Verizon Business has added hosted storage to its line of enterprise IT services, revealing plans to expand its Australian co-location centre to accommodate future cloud customers.

Today, it unveiled the Verizon Cloud Service, will offer businesses a pay as you go, per-Gigabyte payment model from July.
The company said that it will offer in-house and third-party tools to access and manage the service as well as API's for companies looking to develop their own applications.
It will also launch a Data Retention Services consulting service to help companies set up and establish policies and management controls on stored data.
Initially, Verizon Cloud Service customers will be offered a choice of three locations at which their data may be stored, including three data centres in North America, one in Tokyo and one in Germany.
The second phase of Verizon's computing-as-a-service push will see the company establishing more data centres worldwide.
According to Ray McQuillan, Principle Consultant for Verizon Business' Global Services Practice, the company will focus on markets with concerns about offshoring data, or high demand for storage in the cloud.

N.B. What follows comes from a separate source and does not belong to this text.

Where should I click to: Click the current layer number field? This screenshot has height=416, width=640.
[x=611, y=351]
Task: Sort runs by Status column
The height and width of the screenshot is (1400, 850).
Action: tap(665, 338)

New Cloud Service nodes would likely grow from existing Verizon-owned facilities, including a co-location facility in the Canberra suburb of Fyshwick that currently served public sector customers.
"We have multiple Australian customers using Verizon's computing-as-a-service [CaaS] platforms in the U.S. and Amsterdam," McQuillan told iTnews.
"CaaS Data centres in Australia is definitely on the roadmap," he said.
Despite reports of security and reliability concerns surrounding cloud computing services, Verizon Business forecasts a "robust" market for Cloud Storage in Australia and worldwide.
The company's executive director of IT solutions product management Joseph S. Crawford described Verizon Cloud Service as "yet another example of our vision to deliver IT services via an 'as-a-service' model".
"The current methods of storing huge and growing volumes of enterprise data are simply not sustainable from either a cost or management perspective," he said.